The entries are to be repeated in full, without any change.
*** Opening of Source material ***
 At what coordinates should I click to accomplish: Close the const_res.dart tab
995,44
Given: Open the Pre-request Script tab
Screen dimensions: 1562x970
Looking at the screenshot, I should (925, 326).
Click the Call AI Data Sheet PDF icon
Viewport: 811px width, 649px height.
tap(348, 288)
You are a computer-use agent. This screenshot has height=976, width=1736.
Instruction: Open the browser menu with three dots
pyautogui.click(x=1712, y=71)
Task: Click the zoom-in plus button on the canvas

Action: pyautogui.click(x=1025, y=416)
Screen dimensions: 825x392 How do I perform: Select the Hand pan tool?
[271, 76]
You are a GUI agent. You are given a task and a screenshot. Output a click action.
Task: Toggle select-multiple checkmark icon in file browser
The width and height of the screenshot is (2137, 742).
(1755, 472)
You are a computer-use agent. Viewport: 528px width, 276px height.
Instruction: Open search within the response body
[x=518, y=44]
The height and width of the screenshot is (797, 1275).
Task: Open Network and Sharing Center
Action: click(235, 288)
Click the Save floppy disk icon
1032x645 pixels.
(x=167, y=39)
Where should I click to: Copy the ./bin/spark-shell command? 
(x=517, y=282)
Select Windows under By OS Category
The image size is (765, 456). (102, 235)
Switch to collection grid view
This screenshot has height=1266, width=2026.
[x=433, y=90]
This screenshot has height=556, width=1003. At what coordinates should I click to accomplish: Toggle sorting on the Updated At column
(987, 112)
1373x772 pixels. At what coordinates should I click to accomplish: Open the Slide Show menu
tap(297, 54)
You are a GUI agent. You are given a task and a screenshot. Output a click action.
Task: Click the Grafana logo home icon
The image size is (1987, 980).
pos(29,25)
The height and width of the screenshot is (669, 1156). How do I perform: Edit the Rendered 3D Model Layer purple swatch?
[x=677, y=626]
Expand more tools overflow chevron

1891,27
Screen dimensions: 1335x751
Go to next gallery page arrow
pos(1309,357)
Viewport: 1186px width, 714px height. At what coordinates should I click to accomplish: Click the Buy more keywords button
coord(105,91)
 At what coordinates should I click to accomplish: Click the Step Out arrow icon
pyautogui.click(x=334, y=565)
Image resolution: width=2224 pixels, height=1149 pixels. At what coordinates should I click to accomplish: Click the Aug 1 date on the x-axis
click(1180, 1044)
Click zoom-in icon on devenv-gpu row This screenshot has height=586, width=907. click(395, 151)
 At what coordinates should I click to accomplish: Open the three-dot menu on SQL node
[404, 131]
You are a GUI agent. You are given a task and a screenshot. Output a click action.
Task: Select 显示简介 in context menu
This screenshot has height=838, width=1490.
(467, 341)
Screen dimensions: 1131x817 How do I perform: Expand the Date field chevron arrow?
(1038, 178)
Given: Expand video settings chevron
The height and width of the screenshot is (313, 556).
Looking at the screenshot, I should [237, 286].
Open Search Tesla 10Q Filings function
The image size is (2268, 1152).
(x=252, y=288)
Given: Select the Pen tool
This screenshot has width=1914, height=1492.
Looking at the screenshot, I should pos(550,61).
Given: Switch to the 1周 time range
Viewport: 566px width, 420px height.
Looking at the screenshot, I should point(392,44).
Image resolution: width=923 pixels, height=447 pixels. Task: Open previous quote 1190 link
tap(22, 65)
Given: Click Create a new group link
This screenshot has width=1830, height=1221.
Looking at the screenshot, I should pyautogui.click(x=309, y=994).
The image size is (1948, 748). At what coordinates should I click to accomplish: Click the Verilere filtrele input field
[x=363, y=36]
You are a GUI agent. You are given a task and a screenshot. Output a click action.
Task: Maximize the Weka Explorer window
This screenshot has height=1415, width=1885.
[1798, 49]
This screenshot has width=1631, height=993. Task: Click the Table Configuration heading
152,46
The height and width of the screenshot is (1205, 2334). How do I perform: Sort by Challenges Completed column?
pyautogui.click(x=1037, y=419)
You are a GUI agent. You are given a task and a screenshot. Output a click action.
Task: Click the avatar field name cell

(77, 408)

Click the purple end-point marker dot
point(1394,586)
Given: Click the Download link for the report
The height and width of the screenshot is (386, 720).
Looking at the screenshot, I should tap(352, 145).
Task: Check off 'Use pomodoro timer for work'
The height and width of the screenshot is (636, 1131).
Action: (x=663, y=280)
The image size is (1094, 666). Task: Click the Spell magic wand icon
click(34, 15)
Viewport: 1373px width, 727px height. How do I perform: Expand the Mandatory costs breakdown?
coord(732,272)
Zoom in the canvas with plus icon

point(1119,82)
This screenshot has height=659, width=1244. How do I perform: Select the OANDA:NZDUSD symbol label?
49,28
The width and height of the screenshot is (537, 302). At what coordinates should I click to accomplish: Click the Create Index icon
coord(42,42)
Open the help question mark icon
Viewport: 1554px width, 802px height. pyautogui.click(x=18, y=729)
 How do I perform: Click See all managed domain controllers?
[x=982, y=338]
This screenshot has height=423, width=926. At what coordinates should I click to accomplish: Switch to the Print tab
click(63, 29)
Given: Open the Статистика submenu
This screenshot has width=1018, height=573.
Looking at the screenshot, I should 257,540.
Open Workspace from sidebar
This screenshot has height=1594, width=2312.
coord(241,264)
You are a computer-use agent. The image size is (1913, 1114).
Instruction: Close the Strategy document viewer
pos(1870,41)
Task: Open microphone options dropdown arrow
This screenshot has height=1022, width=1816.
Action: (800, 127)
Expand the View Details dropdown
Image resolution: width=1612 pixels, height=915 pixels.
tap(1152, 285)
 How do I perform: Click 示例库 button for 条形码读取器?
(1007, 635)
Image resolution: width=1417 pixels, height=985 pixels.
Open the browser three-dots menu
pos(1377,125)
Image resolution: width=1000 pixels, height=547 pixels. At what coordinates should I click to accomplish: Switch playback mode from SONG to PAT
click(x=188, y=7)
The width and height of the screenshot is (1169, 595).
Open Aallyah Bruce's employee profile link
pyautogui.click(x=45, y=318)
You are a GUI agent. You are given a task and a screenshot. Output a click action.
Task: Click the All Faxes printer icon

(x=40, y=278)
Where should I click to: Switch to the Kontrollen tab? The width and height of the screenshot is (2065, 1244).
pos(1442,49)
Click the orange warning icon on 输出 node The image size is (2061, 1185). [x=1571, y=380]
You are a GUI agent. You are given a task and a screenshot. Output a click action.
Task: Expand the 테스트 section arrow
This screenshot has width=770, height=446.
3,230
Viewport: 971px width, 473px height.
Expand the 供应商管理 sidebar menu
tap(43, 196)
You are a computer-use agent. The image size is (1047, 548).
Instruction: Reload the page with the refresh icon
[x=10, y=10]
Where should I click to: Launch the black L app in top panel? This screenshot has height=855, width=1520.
*** Close of Source material ***
[Your response]
 At what coordinates should I click to accomplish: Close the const_res.dart tab
995,44
Given: Open the Pre-request Script tab
Screen dimensions: 1562x970
Looking at the screenshot, I should (925, 326).
Click the Call AI Data Sheet PDF icon
Viewport: 811px width, 649px height.
tap(348, 288)
You are a computer-use agent. This screenshot has height=976, width=1736.
Instruction: Open the browser menu with three dots
pyautogui.click(x=1712, y=71)
Task: Click the zoom-in plus button on the canvas

Action: pyautogui.click(x=1025, y=416)
Screen dimensions: 825x392 How do I perform: Select the Hand pan tool?
[271, 76]
You are a GUI agent. You are given a task and a screenshot. Output a click action.
Task: Toggle select-multiple checkmark icon in file browser
The width and height of the screenshot is (2137, 742).
(1755, 472)
You are a computer-use agent. Viewport: 528px width, 276px height.
Instruction: Open search within the response body
[x=518, y=44]
The height and width of the screenshot is (797, 1275).
Task: Open Network and Sharing Center
Action: click(235, 288)
Click the Save floppy disk icon
1032x645 pixels.
(x=167, y=39)
Where should I click to: Copy the ./bin/spark-shell command? 
(x=517, y=282)
Select Windows under By OS Category
The image size is (765, 456). (102, 235)
Switch to collection grid view
This screenshot has height=1266, width=2026.
[x=433, y=90]
This screenshot has height=556, width=1003. At what coordinates should I click to accomplish: Toggle sorting on the Updated At column
(987, 112)
1373x772 pixels. At what coordinates should I click to accomplish: Open the Slide Show menu
tap(297, 54)
You are a GUI agent. You are given a task and a screenshot. Output a click action.
Task: Click the Grafana logo home icon
The image size is (1987, 980).
pos(29,25)
The height and width of the screenshot is (669, 1156). How do I perform: Edit the Rendered 3D Model Layer purple swatch?
[x=677, y=626]
Expand more tools overflow chevron

1891,27
Screen dimensions: 1335x751
Go to next gallery page arrow
pos(1309,357)
Viewport: 1186px width, 714px height. At what coordinates should I click to accomplish: Click the Buy more keywords button
coord(105,91)
 At what coordinates should I click to accomplish: Click the Step Out arrow icon
pyautogui.click(x=334, y=565)
Image resolution: width=2224 pixels, height=1149 pixels. At what coordinates should I click to accomplish: Click the Aug 1 date on the x-axis
click(1180, 1044)
Click zoom-in icon on devenv-gpu row This screenshot has height=586, width=907. click(395, 151)
 At what coordinates should I click to accomplish: Open the three-dot menu on SQL node
[404, 131]
You are a GUI agent. You are given a task and a screenshot. Output a click action.
Task: Select 显示简介 in context menu
This screenshot has height=838, width=1490.
(467, 341)
Screen dimensions: 1131x817 How do I perform: Expand the Date field chevron arrow?
(1038, 178)
Given: Expand video settings chevron
The height and width of the screenshot is (313, 556).
Looking at the screenshot, I should [237, 286].
Open Search Tesla 10Q Filings function
The image size is (2268, 1152).
(x=252, y=288)
Given: Select the Pen tool
This screenshot has width=1914, height=1492.
Looking at the screenshot, I should pos(550,61).
Given: Switch to the 1周 time range
Viewport: 566px width, 420px height.
Looking at the screenshot, I should point(392,44).
Image resolution: width=923 pixels, height=447 pixels. Task: Open previous quote 1190 link
tap(22, 65)
Given: Click Create a new group link
This screenshot has width=1830, height=1221.
Looking at the screenshot, I should pyautogui.click(x=309, y=994).
The image size is (1948, 748). At what coordinates should I click to accomplish: Click the Verilere filtrele input field
[x=363, y=36]
You are a GUI agent. You are given a task and a screenshot. Output a click action.
Task: Maximize the Weka Explorer window
This screenshot has height=1415, width=1885.
[1798, 49]
This screenshot has width=1631, height=993. Task: Click the Table Configuration heading
152,46
The height and width of the screenshot is (1205, 2334). How do I perform: Sort by Challenges Completed column?
pyautogui.click(x=1037, y=419)
You are a GUI agent. You are given a task and a screenshot. Output a click action.
Task: Click the avatar field name cell

(77, 408)

Click the purple end-point marker dot
point(1394,586)
Given: Click the Download link for the report
The height and width of the screenshot is (386, 720).
Looking at the screenshot, I should tap(352, 145).
Task: Check off 'Use pomodoro timer for work'
The height and width of the screenshot is (636, 1131).
Action: (x=663, y=280)
The image size is (1094, 666). Task: Click the Spell magic wand icon
click(34, 15)
Viewport: 1373px width, 727px height. How do I perform: Expand the Mandatory costs breakdown?
coord(732,272)
Zoom in the canvas with plus icon

point(1119,82)
This screenshot has height=659, width=1244. How do I perform: Select the OANDA:NZDUSD symbol label?
49,28
The width and height of the screenshot is (537, 302). At what coordinates should I click to accomplish: Click the Create Index icon
coord(42,42)
Open the help question mark icon
Viewport: 1554px width, 802px height. pyautogui.click(x=18, y=729)
 How do I perform: Click See all managed domain controllers?
[x=982, y=338]
This screenshot has height=423, width=926. At what coordinates should I click to accomplish: Switch to the Print tab
click(63, 29)
Given: Open the Статистика submenu
This screenshot has width=1018, height=573.
Looking at the screenshot, I should 257,540.
Open Workspace from sidebar
This screenshot has height=1594, width=2312.
coord(241,264)
You are a computer-use agent. The image size is (1913, 1114).
Instruction: Close the Strategy document viewer
pos(1870,41)
Task: Open microphone options dropdown arrow
This screenshot has height=1022, width=1816.
Action: (800, 127)
Expand the View Details dropdown
Image resolution: width=1612 pixels, height=915 pixels.
tap(1152, 285)
 How do I perform: Click 示例库 button for 条形码读取器?
(1007, 635)
Image resolution: width=1417 pixels, height=985 pixels.
Open the browser three-dots menu
pos(1377,125)
Image resolution: width=1000 pixels, height=547 pixels. At what coordinates should I click to accomplish: Switch playback mode from SONG to PAT
click(x=188, y=7)
The width and height of the screenshot is (1169, 595).
Open Aallyah Bruce's employee profile link
pyautogui.click(x=45, y=318)
You are a GUI agent. You are given a task and a screenshot. Output a click action.
Task: Click the All Faxes printer icon

(x=40, y=278)
Where should I click to: Switch to the Kontrollen tab? The width and height of the screenshot is (2065, 1244).
pos(1442,49)
Click the orange warning icon on 输出 node The image size is (2061, 1185). [x=1571, y=380]
You are a GUI agent. You are given a task and a screenshot. Output a click action.
Task: Expand the 테스트 section arrow
This screenshot has width=770, height=446.
3,230
Viewport: 971px width, 473px height.
Expand the 供应商管理 sidebar menu
tap(43, 196)
You are a computer-use agent. The image size is (1047, 548).
Instruction: Reload the page with the refresh icon
[x=10, y=10]
Where should I click to: Launch the black L app in top panel? This screenshot has height=855, width=1520.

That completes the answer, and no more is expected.